Our contributions are therefore: (1) the creation, publication, and linguistic analysis of the GerSti dataset to understand the structure of German stimulus mentions;111The data is available at https://www.ims.uni-stuttgart.de/data/emotion. (2), the evaluation of baseline models using different combinations of feature sets; and (3) comparison of this in-corpus training with cross-lingual training via projection and with a pre-trained cross-lingual language model with XLM-RoBERTa (Conneau et al., 2020).

2 Related Work

We now introduce previous work on emotion analysis and for detecting emotion stimuli.

2.1 Emotion Analysis

Emotion analysis is the task of understanding emotions in text, typically based on psychological theories of Ekman (1992), Plutchik (2001), Russell (1980) or Scherer (2005). Several corpora have been built for emotion classification such as Alm and Sproat (2005) with tales, Strapparava and Mihalcea (2007) with news headlines, Aman and Szpakowicz (2007) with blog posts, Buechel and Hahn (2017) with various domains or Li et al. (2017) with conversations. Some datasets were created using crowdsourcing, for instance Mohammad et al. (2014) , Mohammad and Kiritchenko (2015) or Bostan et al. (2020), that have been annotated with tweets, or news headlines, respectively. Some resources mix various annotation paradigms, for example Troiano et al. (2019) (self-reporting and crowd-sourcing) or Haider et al. (2020) (experts and crowdworkers).

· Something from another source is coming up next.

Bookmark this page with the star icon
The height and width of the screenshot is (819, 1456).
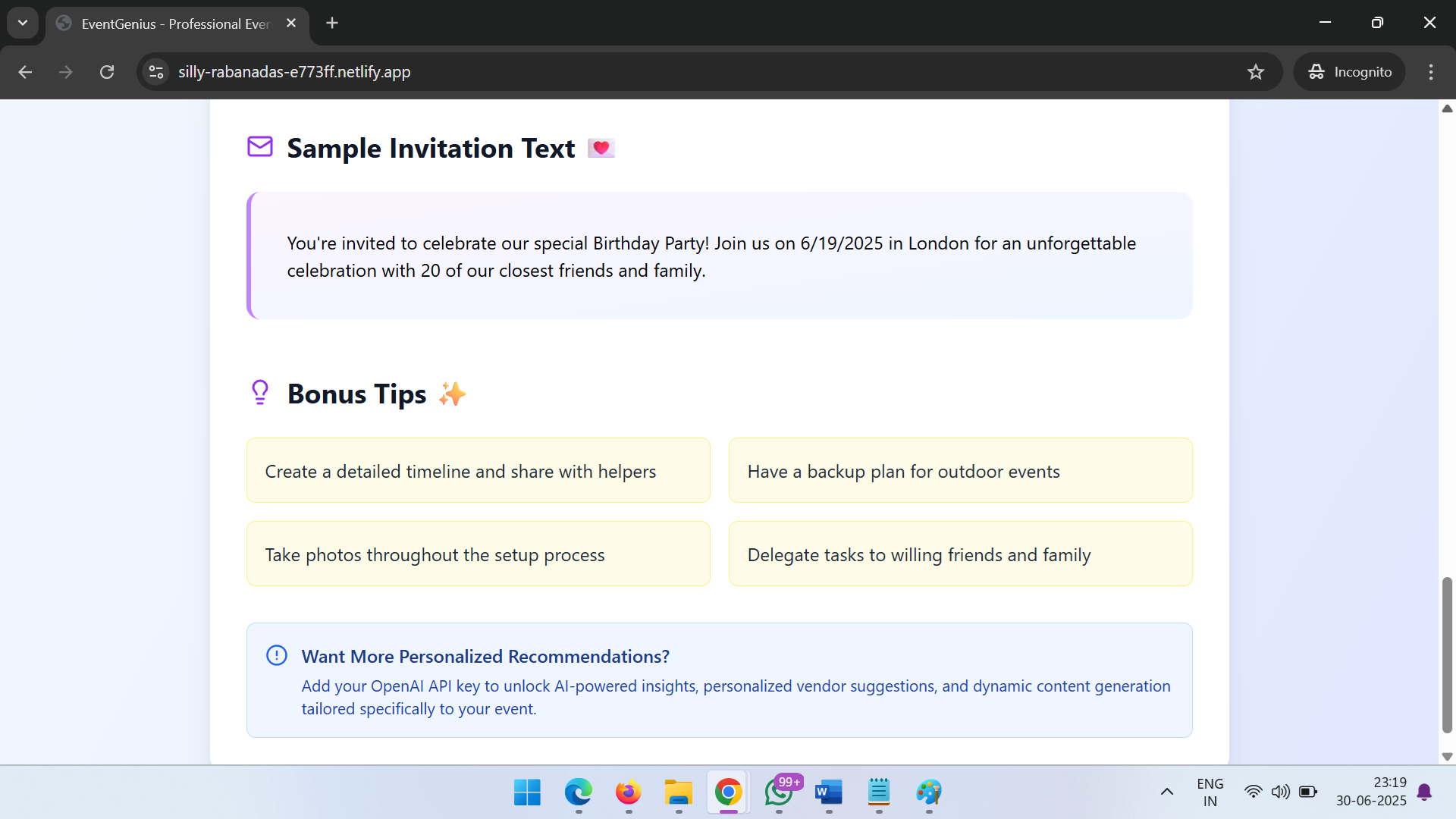pyautogui.click(x=1256, y=72)
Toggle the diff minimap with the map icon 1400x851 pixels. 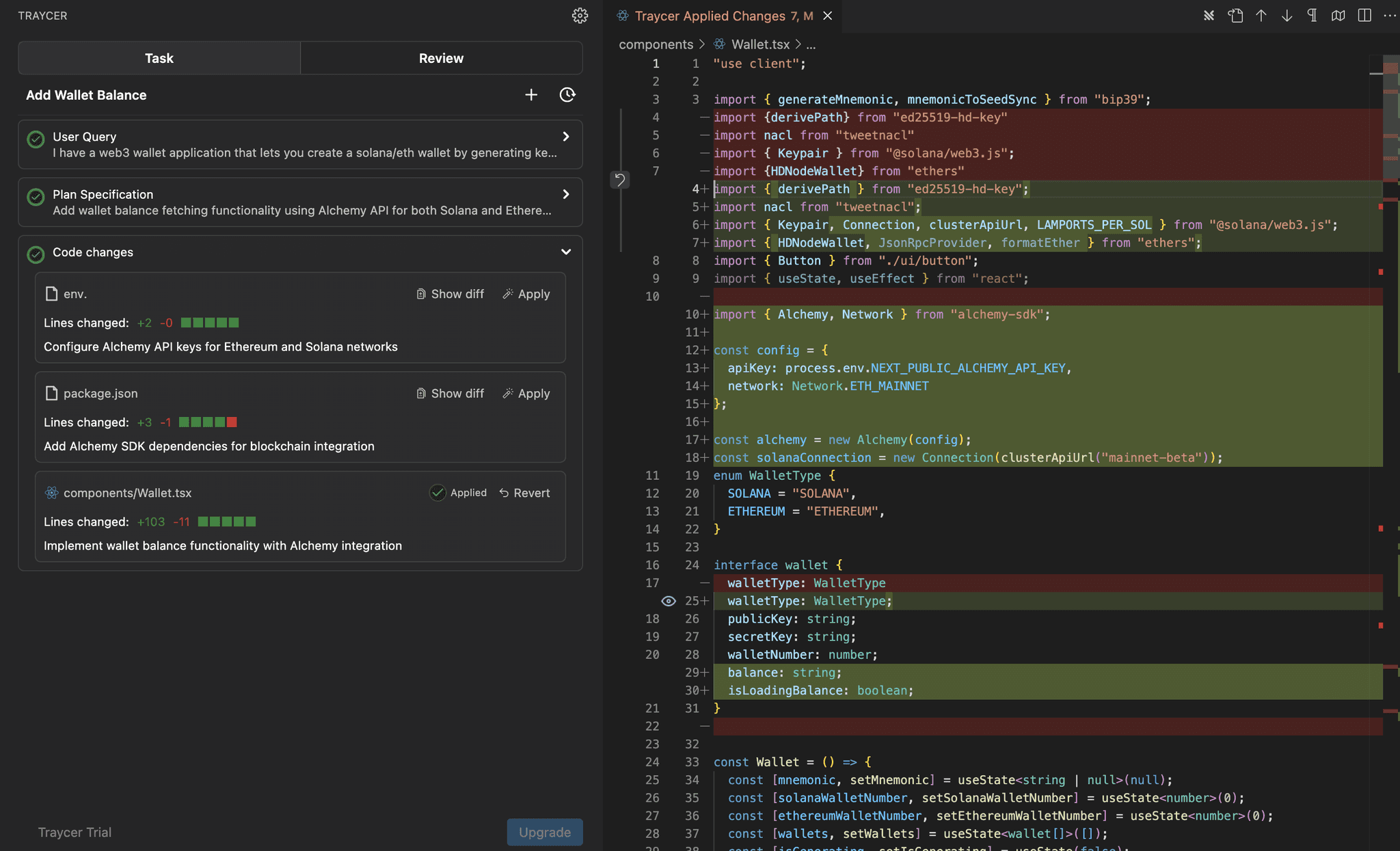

Emotion analysis also includes other aspects such as emotion intensities and emotion roles (Aman and Szpakowicz, 2007; Mohammad and Bravo-Marquez, 2017; Bostan et al., 2020) including experiencers, targets, and stimuli (Mohammad et al., 2014; Kim and Klinger, 2018).

2.2 Stimulus Detection

Emotion stimulus detection received substantial attention for Chinese Mandarin (Lee et al., 2010b; Li and Xu, 2014; Gui et al., 2014, 2016; Cheng et al., 2017, i.a.). Only few corpora have been created for English (Neviarouskaya and Aono, 2013; Mohammad et al., 2014; Kim and Klinger, 2018; Bostan et al., 2020). Russo et al. (2011) worked on a dataset for Italian news texts and Yada et al. (2017) annotated Japanese sentences from news articles and question/answer websites.

Lee et al. (2010b, a)

developed linguistic rules to extract emotion stimuli. A follow-up study developed a machine learning model that combines different sets of such rules

(Chen et al., 2010). Gui et al. (2014) extended these rules and machine learning models on their Weibo corpus. Ghazi et al. (2015) formulated the task as structured learning.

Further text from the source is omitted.